"Summary for informed outsiders" - Re: Proposed change to the OWL-2 Direct Semantics entailment regime

Dear all,

I am - in preparation for tomorrow's call - trying to sum up the discussion here... 
and am sure you won't blame me for some maybe naive conclusions (on which commments from either side are certainly very welcome)

It is obvious that there are *two* things being discussed in parallel here and somehow they seem to be mixed:

 1) bnodes from the data in results, i.e. treating bnodes in the data
 as constants

 2) bnodes as non-distinguished variables in the query

Let me attempt to analyse the discussions revolving around those two points separately
(please forgive me and let me know if you feel quoted out of context):

1) This is about whether bnodes in the data should be visible in answers.

Bluntly spoken: 

Data:

 _:a :p :o 

SELECT * {?S :p :o}

Should that return an answer in SPARQL/OWL or no?

 Birte/bijan: yes
 Enrico:      no 

Birte's "a more expressive one should just give you more answers I think."
seems to be a very strong argument for "yes" particularly for the people approaching SPARQL-OWL from the RDF side.

In turn, I haven't seen a real argument against this, or I missed it.
Enrico's 
"*any* OWL-QL or OWL-EL implementation by design incorporates BGPs with OWL Direct Semantics in the manner I'm
proposing. Not having BGPs in the manner I'm proposing would force them not to adopt SPARQL for their systems."
is in fact not an argument against 1) ... given that the data in such system per definition is bnode-free;
*general* bnodes as in RDF in the *data* are not expressible in DLs, nor in RDBMS (which OWL-QL addresses), are they?
If this observation is right, I don't fully understand this last one:
"I would be surprised that anybody would want to hack their systems to actually return bnodes."
since it seems no particular "hack" is necessary... i.e. if you want to deal with RDF data, just treat bnodes 
from that data as special constants when you load them into your DL reasoner, and - so it seems - you're done. 
if you don't like that, don't accept data with bnodes, i.e. don't accept general RDF (any implementation is free to do so).

So, I am not 100% sure, but I don't see a big problem or conflict here, really, and would hope we can at least resolve 1) 

2) nondistinguished variables, i.e. should bnodes in the query be treated special in SPARQL/OWL, as real existential variables.

One overall problem here is that such non-distinguished variables in the general case of OWL2 DL maybe lead to 
decidability issues, and - at least for  OWL2 DL - decidability is still a research issue

*Tree-shaped* nd-vars though are possible possible, at least that's what I
understood from our initial call with Birte and Enrico. In fact, also the bnodes in the 
Iocaste-example that was used in the discussions are tree-shaped, aren't they?

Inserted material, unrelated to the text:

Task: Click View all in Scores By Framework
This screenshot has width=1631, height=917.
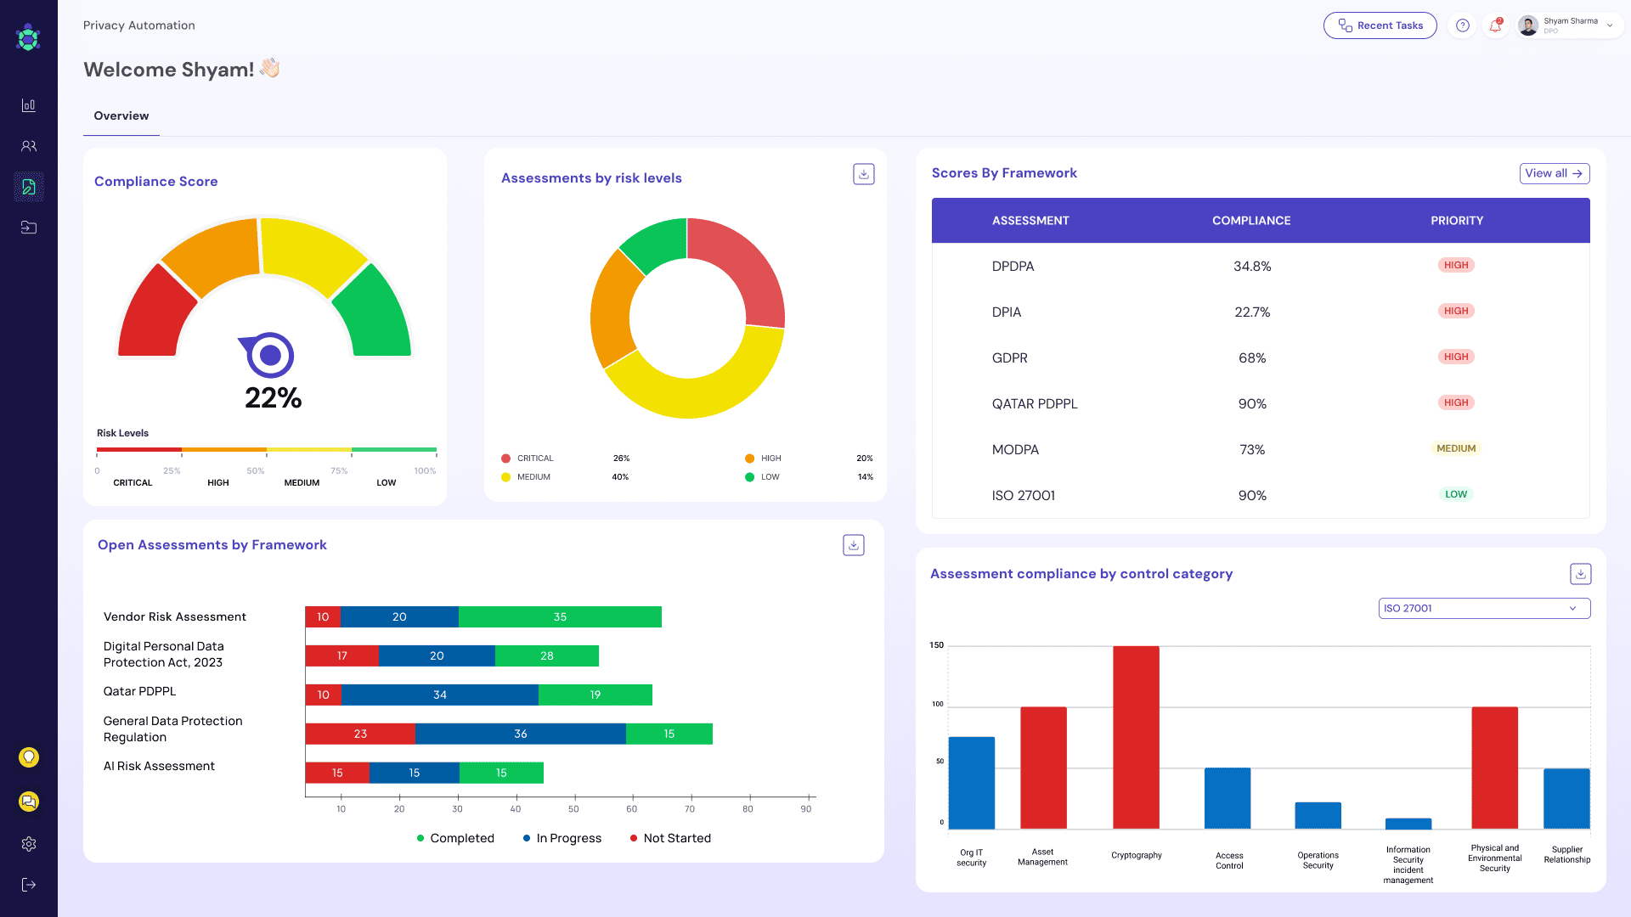Action: coord(1554,173)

But: Birte/Bijan are arguing they aren't necessary and that this example is artificial, yes?

Side remark: I frankly don't understand why the discussion reveals around the
indeed abstract Iocaste example, when there are much simpler ones:

 
Ont:
  "Any Person has a parent who's a Person"

 :Person rdfs:subclassOf 
     [ a owl:Restriction ; onProperty :parent ; someValuesFrom :Person ] 

Data: 
  
 :enrico a :Person . 
 :birte a :Person .
 :bijan a :Person .

Query: "Give me anyone who has a parent?" 

  SELECT ?P
  WHERE { ?P :parent [] }

would be an example which needs special treatment of nd-variables to return any answers.

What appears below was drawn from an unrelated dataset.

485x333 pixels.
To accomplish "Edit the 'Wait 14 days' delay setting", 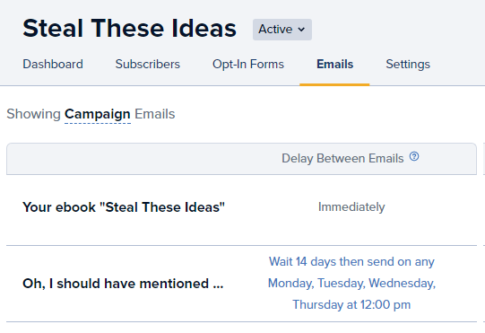I will click(351, 283).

Now, one main argument against bnodes in the query seems to boil
down to efficiency of implementations towards the end of the thread?
(which I don't really understand again, since at the same time you argue that 
any tree-shaped bnodes in the query can simply be "hidden" in the TBox, 
which would make them equally expensive?)

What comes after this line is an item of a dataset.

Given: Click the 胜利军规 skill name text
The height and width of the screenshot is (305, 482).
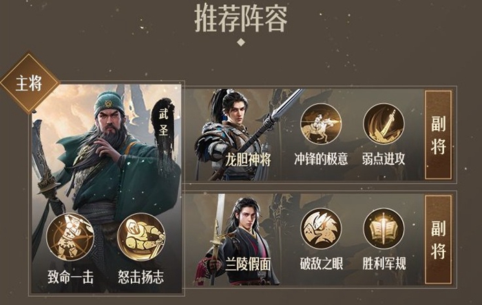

Nobody of you seemed to have argued for tree-shaped bnodes *only*, have you? 
Would that at all be an acceptable compromise for anyone involved?

I *think* here's were Bijan argues the way I asked above, that
actually those can be pushed into the TBox:
"I know both Birte and I would be very happy to find substantial, 
 much less, compelling use cases that wouldn't be better handled by explicit class expressions."

So, asked the other way around, why not allow them and force people to write them into the query?

Bijan later answers this as follows:
"The argument against this from a design perspective is that it
introduces more irregularity in what queries can be handled by what
systems and that the same functionality can be gotten and (IMHO) more
clearly expressed with class expressions."

My impression - without wanting to actually propose this syntactic restriction - is that
 anonymous, i.e. []-expressible bnodes could be allowed, named bnodes can't
(because with [] bnodes, you *always* remain tree-shaped ... whereas with named bnodes, you can actually form cyclic queries)
however, as anyther side remark, fobidding named bnodes in SPARQL/OWL might seem a bit awkward wrt. 
upwards-compatiblity of SPARQL, since SPARQL *does* allow arbitrary bnodes so far... anyways, it seems an option to just 
disallow named bnodes in SPARQL/OWL queries and treat [] bnodes as nd-variables, which would leave at least a (large?) part 
of the use cases for nd-variables without introducing (too?) much irregularity in what queries can be handled.

What might be interesting to know for making an informed decision is whether Guido and 
Maurizio, for their practical applications, need non-tree-shaped nd-variables for their queries?


Any comments welcome whether I got anything wrong in this "summary for/from the informed outsiders", 
I tried to keep it as neutral as possible (if you disagree, also let me know)

Axel

Received on Tuesday, 21 December 2010 00:18:47 UTC